ALEJANDRA KRAUSS3

Opinión

Sobre la desigualdad

PULSO 12/07/2017

Por Alejandra Krauss. Todos los trabajadores crean riqueza y por eso el Estado construye respuestas e instrumentos al servicio de ellos y de sus vidas.

Como país en las últimas décadas hemos tenido grandes transformaciones socioeconómicas y experimentado muchos avances en materia de lucha contra la pobreza, en ingresos por hogares, en incorporación a la educación, entre otros.

Sin embargo, aún tenemos una deuda en materia de desigualdad; a pesar de los tremendos avances que hemos logrado en estos últimos 37 años, seguimos entendiendo y construyendo un país en el cual la posición que ocupamos en él no varía mucho, dramáticamente casi está determinada desde nuestra cuna y de acuerdo con nuestras circunstancias. Lo anterior lisa y llanamente no es bueno; por lo mismo, debemos avanzar hacia una sociedad más inclusiva y que busque en su conjunto mayor igualdad social.

Es por ello que la dignidad de todas las personas en todas sus etapas y circunstancias de la vida ha inspirado todas y cada una de las acciones realizadas por el Gobierno.

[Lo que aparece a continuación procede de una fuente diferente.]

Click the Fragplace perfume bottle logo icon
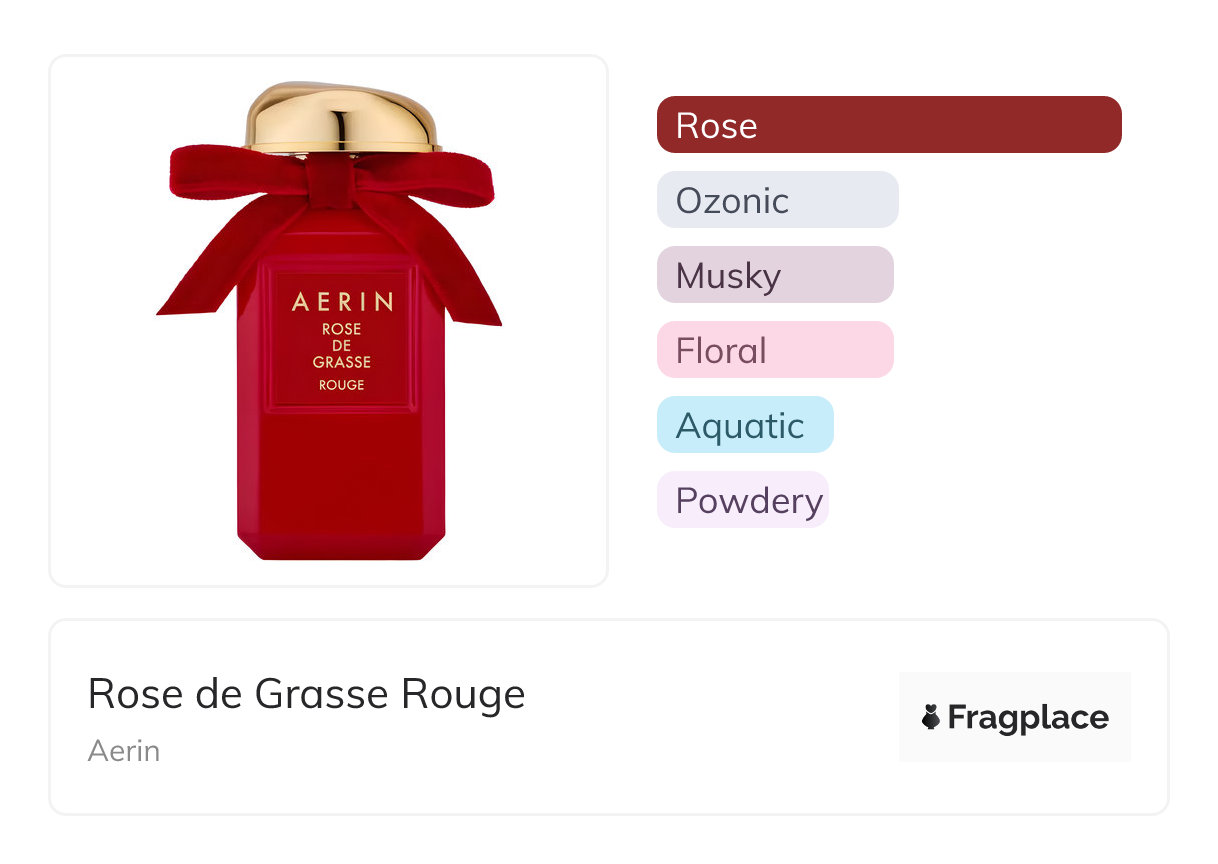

Y como se señala en el último informe del PNUD sobre Chile, “la desigualdad es la forma en que Chile históricamente se ha organizado, y en gran medida define cómo los chilenos entienden la sociedad en la que viven”, lo que aparece como una aseveración dura, pero que no deberíamos obviar, porque hay verdad en ello, y lo que aún resulta más determinante que deberíamos concluir es que “la desigualdad perjudica el desarrollo, dificulta el progreso económico, debilita la vida democrática, afecta la convivencia y amenaza la cohesión social”. Allí radica la importancia por la que debemos enfrentarla.

Han sido exactamente estas miradas las que nos han permitido impulsar desde el Gobierno de la Presidenta Bachelet distintas legislaciones, y muy en particular, en el ámbito del trabajo, 31 leyes, entre ellas, la Ley sobre Inclusión Laboral de Personas en Situación de Discapacidad, y hoy con el proyecto de ley sometido a discusión en el Parlamento que crea un seguro para que madres y padres puedan acompañar a sus hijos de entre uno y 18 años, según sea el caso, en situación de crisis graves de salud.

Ambas legislaciones, que fortalecen la protección social en nuestro país, nos permiten como sociedad saldar parte de esta desigualdad estructural abriendo espacios de inclusión, humanidad y de desarrollo humano en los espacios laborales, en la empresa, y cambiamos con ello el mercado del trabajo. Permitimos desarrollar mejor clima laboral, valoramos la diversidad, generamos mayor compromiso con la empresa. Somos más productivos. Se garantizan puestos de trabajo para trabajadores en situación de discapacidad, lo que permitirá que cerca de 34.000 nuevos chilenos y chilenas se incorporen al mercado laboral contribuyendo de este modo con un nuevo ingreso para él o ella y su familia.

Por otro lado, con la creación del seguro para que padres y madres puedan acompañar a sus hijos cuando se enfrenten a una crisis grave de salud, se permitirá que más de 3 millones de trabajadores con hijos menores de 18 años, del sector público y privado, puedan, de requerirlo, acceder a este gozando de una licencia médica. Pues bien, lo otro no es sino justamente instar a cambios culturales muy enraizados en nuestra sociedad y que impactan fundamentalmente a las mujeres trabajadoras; el cuidado al interior de las familias es deber no tan sólo de la madre, sino también de los padres, de este modo no las obligamos a suspender sus trayectorias laborales, a seguirles asignando la responsabilidad casi exclusiva del cuidado al interior de las familias, y eso entenderlo, asumirlo y ponerlo en práctica nos hace bien y hace que nuestro país sea aún mejor.

Queremos que estos apoyos y reconocimientos que como sociedad realizamos a compatriotas permitan que como país reconozcamos los esfuerzos individuales que tantos realizan y que ellos son efectivamente el gran motor de sus trayectorias personales, familiares y laborales, pero que por circunstancias especiales han requerido de apoyo adicional. Todos los trabajadores crean riqueza, a todos les debemos las gracias por ello, y por eso el Estado construye respuestas e instrumentos al servicio de ellos y de sus vidas.

Pues bien, los invito a cambiar definitivamente la ruta política, social y democrática de nuestro país. Asumamos el desafío de enfrentar y derrotar nuestras desigualdades. Estas y otras. Es responsabilidad de todos y todas.

*La autora es ministra del Trabajo y Previsión Social.